Startnotitie Nationaal Programma Landelijk Gebied

De startnotitie Nationaal Programma Landelijk Gebied, waar momenteel veel ophef over bestaat zal de concrete opgaven en maatregelen voor onder andere stikstofreductie bevatten. In 2030 zal 74% van het totale gebied dat door Natura 2000-gebieden wordt beslagen onder de zogenaamde kritische depositiewaarde moeten liggen. Dit volgt uit het coalitieakkoord, waarbij eerder deze doelstelling op 2035 lag. Deze kritische depositiewaarde is de hoeveelheid stikstofdepositie die een ecosysteem over langere tijd kan verdragen zonder dat significante schade optreedt aan de structuur of het functioneren van het systeem. Concreet betekent dit dat het NPLG doelstellingen bevat van de provinciale reducties die verwezenlijkt moeten worden. Dat betekent bijvoorbeeld voor Noord- en Zuid-Holland dat het percentage NH3 (ammoniak) met 41% zal moeten worden gereduceerd. Dat is een aanzienlijke opgave.

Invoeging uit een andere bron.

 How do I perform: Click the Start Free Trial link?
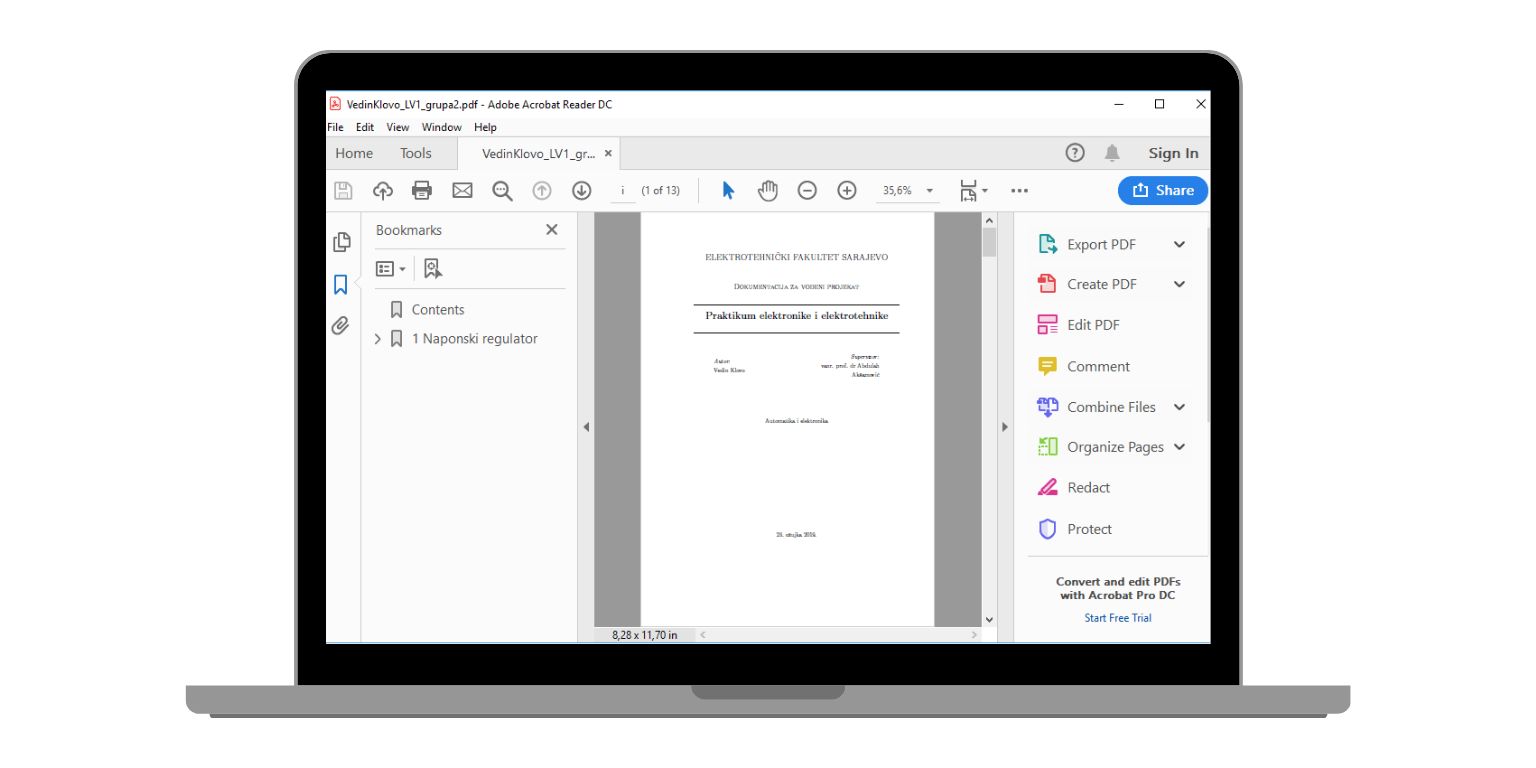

De planning is dat het Rijk in het NPLG de kerndoelen weergeeft. Daarbij worden de richtinggevende stikstofdoelen per gebied toegelicht. Het NPLG zal deze kendoelen verder uitwerken tot regionale doelen en de keuzes maken hoe deze doelen bereikt moeten worden. Dit geeft dan ook de richting aan voor programma’s die de provincies op moeten stellen. De provincies zullen deze doelstellingen concreet vorm moeten gaan geven. Het NPLG bevat het indicatieve kader, waarbij overigens randvoorwaarden worden meegegeven, de provincies en gemeenten zullen de verdere uitwerking moeten vormgeven.

De huidige planning is dat in het voorjaar van 2023 een uitgewerkt ontwerpprogramma voor het NPLG is gemaakt. Daarbij hoort ook een opgesteld planMER (milieueffectrapportage) en in juli moeten de brede provinciale gebiedsprogramma’s gereed zijn. Het is mogelijk op de planMER te reageren. Deze documenten zullen dan weer worden gebruikt om de regels op lagere bestuursniveaus verder uit te werken en concreet te bepalen welke maatregelen waar moeten worden genomen.

Gevolgen voor boeren

In de startnotie NPLG staan de concrete gevolgen voor landbouwers. In de buurt van zeer overbelaste Natura 2000-gebieden, het gaat dan vooral om veenweidegebieden en kwetsbare beekdalen (denk aan de Veluwe en gebieden in Noord- en Zuid-Holland en Utrecht), zal het aantal boeren moeten afnemen. Daarbij geeft het NPLG aan dat het niet mogelijk is dat alle landbouwers die nu actief zijn daar in de toekomst daar ook actief kunnen blijven. Daarbij zal het met name gaan om veehouders.
Een andere maatregel die genomen zal moeten worden is dat veel landbouwers zullen moeten gaan extensiveren. Er mogen minder dieren worden gehouden per hectare of in een stal. Daarbij wordt ook benadrukt dat met name in de veenweidegebieden, de Natura 2000-gebieden, de grondwaterbeschermingsgebieden, de kwetsbare beekdalen en de overgangsgebieden rond Natura 2000-gebieden, grote opgaven kennen. Agrariërs zullen daar aanzienlijke bedrijfsbeperkingen kunnen verwachten en de ontwikkelingsmogelijkheden zullen sterk beperkt worden.

Ten slotte is een mogelijke oplossing voor sommige gebieden om bedrijven te verplaatsen. Dat zal echter niet voor alle boerenbedrijven mogelijk zijn, omdat een verplaatsing tot gevolg kan hebben dat de stikstofbelasting op een ander gebied hoger wordt. Verwacht zal worden dus dat het aantal landbouwbedrijven in de komende acht jaar sterk zal worden gereduceerd.

Conclusie

Voor agrariërs is het van belang om de ontwikkelingen de komende tijd in de gaten te houden. De provincies zullen nu ook aan zet zijn en (mede) de gebiedsprogramma’s moeten gaan opstellen en uitwerken.